The records that follow need to be output exactly as they are.

____

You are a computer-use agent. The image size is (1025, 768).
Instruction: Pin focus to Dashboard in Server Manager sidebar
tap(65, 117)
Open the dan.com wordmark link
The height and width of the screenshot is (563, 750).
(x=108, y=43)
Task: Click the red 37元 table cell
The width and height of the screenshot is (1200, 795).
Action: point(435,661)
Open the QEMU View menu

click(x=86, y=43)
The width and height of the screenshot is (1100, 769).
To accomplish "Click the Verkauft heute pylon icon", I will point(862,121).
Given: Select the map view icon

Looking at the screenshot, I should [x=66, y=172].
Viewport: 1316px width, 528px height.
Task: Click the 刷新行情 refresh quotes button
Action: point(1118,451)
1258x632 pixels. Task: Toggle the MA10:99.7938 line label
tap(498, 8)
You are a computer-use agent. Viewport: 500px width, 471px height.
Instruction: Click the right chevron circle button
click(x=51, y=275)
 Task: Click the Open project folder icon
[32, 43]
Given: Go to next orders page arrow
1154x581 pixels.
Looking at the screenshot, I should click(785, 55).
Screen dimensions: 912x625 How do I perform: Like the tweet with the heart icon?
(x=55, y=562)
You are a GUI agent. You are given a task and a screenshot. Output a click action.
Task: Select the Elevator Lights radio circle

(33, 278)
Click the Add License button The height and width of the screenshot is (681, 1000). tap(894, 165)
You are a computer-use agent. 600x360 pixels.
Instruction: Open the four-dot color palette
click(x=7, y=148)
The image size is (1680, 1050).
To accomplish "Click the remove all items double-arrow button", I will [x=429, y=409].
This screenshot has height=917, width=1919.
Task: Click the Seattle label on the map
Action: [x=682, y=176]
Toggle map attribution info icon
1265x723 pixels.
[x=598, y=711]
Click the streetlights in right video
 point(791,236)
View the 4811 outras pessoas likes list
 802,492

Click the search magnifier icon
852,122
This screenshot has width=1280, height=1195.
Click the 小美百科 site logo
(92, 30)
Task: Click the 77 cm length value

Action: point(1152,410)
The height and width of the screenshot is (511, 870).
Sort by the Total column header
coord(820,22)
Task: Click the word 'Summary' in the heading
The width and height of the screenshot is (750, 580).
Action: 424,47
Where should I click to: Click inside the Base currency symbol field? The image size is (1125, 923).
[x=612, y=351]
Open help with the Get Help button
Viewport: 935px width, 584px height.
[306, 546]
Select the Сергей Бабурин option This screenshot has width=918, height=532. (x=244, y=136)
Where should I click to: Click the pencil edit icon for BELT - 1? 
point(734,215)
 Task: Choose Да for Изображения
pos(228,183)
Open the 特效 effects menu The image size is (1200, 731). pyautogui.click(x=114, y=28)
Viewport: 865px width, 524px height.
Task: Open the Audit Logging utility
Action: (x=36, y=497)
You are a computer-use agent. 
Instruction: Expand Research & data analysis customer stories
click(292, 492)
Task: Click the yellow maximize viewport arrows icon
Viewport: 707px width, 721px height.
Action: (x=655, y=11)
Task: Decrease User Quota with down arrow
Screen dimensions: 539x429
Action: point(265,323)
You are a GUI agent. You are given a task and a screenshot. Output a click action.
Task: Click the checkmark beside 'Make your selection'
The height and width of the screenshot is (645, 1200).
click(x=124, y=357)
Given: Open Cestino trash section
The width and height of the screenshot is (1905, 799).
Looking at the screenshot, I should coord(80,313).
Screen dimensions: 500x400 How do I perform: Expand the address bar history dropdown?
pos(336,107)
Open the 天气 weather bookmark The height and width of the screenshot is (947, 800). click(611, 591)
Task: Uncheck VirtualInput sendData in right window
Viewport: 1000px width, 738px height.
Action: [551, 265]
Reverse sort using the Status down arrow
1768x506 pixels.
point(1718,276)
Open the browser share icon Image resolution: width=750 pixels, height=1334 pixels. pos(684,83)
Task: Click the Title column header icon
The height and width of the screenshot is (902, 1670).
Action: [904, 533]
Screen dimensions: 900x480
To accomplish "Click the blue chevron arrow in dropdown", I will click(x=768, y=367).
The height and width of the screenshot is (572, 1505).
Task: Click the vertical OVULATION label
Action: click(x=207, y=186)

____

- **Worked solution**
You are a computer-use agent. The image size is (1025, 768).
Instruction: Pin focus to Dashboard in Server Manager sidebar
tap(65, 117)
Open the dan.com wordmark link
The height and width of the screenshot is (563, 750).
(x=108, y=43)
Task: Click the red 37元 table cell
The width and height of the screenshot is (1200, 795).
Action: point(435,661)
Open the QEMU View menu

click(x=86, y=43)
The width and height of the screenshot is (1100, 769).
To accomplish "Click the Verkauft heute pylon icon", I will point(862,121).
Given: Select the map view icon

Looking at the screenshot, I should [x=66, y=172].
Viewport: 1316px width, 528px height.
Task: Click the 刷新行情 refresh quotes button
Action: point(1118,451)
1258x632 pixels. Task: Toggle the MA10:99.7938 line label
tap(498, 8)
You are a computer-use agent. Viewport: 500px width, 471px height.
Instruction: Click the right chevron circle button
click(x=51, y=275)
 Task: Click the Open project folder icon
[32, 43]
Given: Go to next orders page arrow
1154x581 pixels.
Looking at the screenshot, I should click(785, 55).
Screen dimensions: 912x625 How do I perform: Like the tweet with the heart icon?
(x=55, y=562)
You are a GUI agent. You are given a task and a screenshot. Output a click action.
Task: Select the Elevator Lights radio circle

(33, 278)
Click the Add License button The height and width of the screenshot is (681, 1000). tap(894, 165)
You are a computer-use agent. 600x360 pixels.
Instruction: Open the four-dot color palette
click(x=7, y=148)
The image size is (1680, 1050).
To accomplish "Click the remove all items double-arrow button", I will [x=429, y=409].
This screenshot has height=917, width=1919.
Task: Click the Seattle label on the map
Action: [x=682, y=176]
Toggle map attribution info icon
1265x723 pixels.
[x=598, y=711]
Click the streetlights in right video
 point(791,236)
View the 4811 outras pessoas likes list
 802,492

Click the search magnifier icon
852,122
This screenshot has width=1280, height=1195.
Click the 小美百科 site logo
(92, 30)
Task: Click the 77 cm length value

Action: point(1152,410)
The height and width of the screenshot is (511, 870).
Sort by the Total column header
coord(820,22)
Task: Click the word 'Summary' in the heading
The width and height of the screenshot is (750, 580).
Action: 424,47
Where should I click to: Click inside the Base currency symbol field? The image size is (1125, 923).
[x=612, y=351]
Open help with the Get Help button
Viewport: 935px width, 584px height.
[306, 546]
Select the Сергей Бабурин option This screenshot has width=918, height=532. (x=244, y=136)
Where should I click to: Click the pencil edit icon for BELT - 1? 
point(734,215)
 Task: Choose Да for Изображения
pos(228,183)
Open the 特效 effects menu The image size is (1200, 731). pyautogui.click(x=114, y=28)
Viewport: 865px width, 524px height.
Task: Open the Audit Logging utility
Action: (x=36, y=497)
You are a computer-use agent. 
Instruction: Expand Research & data analysis customer stories
click(292, 492)
Task: Click the yellow maximize viewport arrows icon
Viewport: 707px width, 721px height.
Action: (x=655, y=11)
Task: Decrease User Quota with down arrow
Screen dimensions: 539x429
Action: point(265,323)
You are a GUI agent. You are given a task and a screenshot. Output a click action.
Task: Click the checkmark beside 'Make your selection'
The height and width of the screenshot is (645, 1200).
click(x=124, y=357)
Given: Open Cestino trash section
The width and height of the screenshot is (1905, 799).
Looking at the screenshot, I should coord(80,313).
Screen dimensions: 500x400 How do I perform: Expand the address bar history dropdown?
pos(336,107)
Open the 天气 weather bookmark The height and width of the screenshot is (947, 800). click(611, 591)
Task: Uncheck VirtualInput sendData in right window
Viewport: 1000px width, 738px height.
Action: [551, 265]
Reverse sort using the Status down arrow
1768x506 pixels.
point(1718,276)
Open the browser share icon Image resolution: width=750 pixels, height=1334 pixels. pos(684,83)
Task: Click the Title column header icon
The height and width of the screenshot is (902, 1670).
Action: [904, 533]
Screen dimensions: 900x480
To accomplish "Click the blue chevron arrow in dropdown", I will click(x=768, y=367).
The height and width of the screenshot is (572, 1505).
Task: Click the vertical OVULATION label
Action: click(x=207, y=186)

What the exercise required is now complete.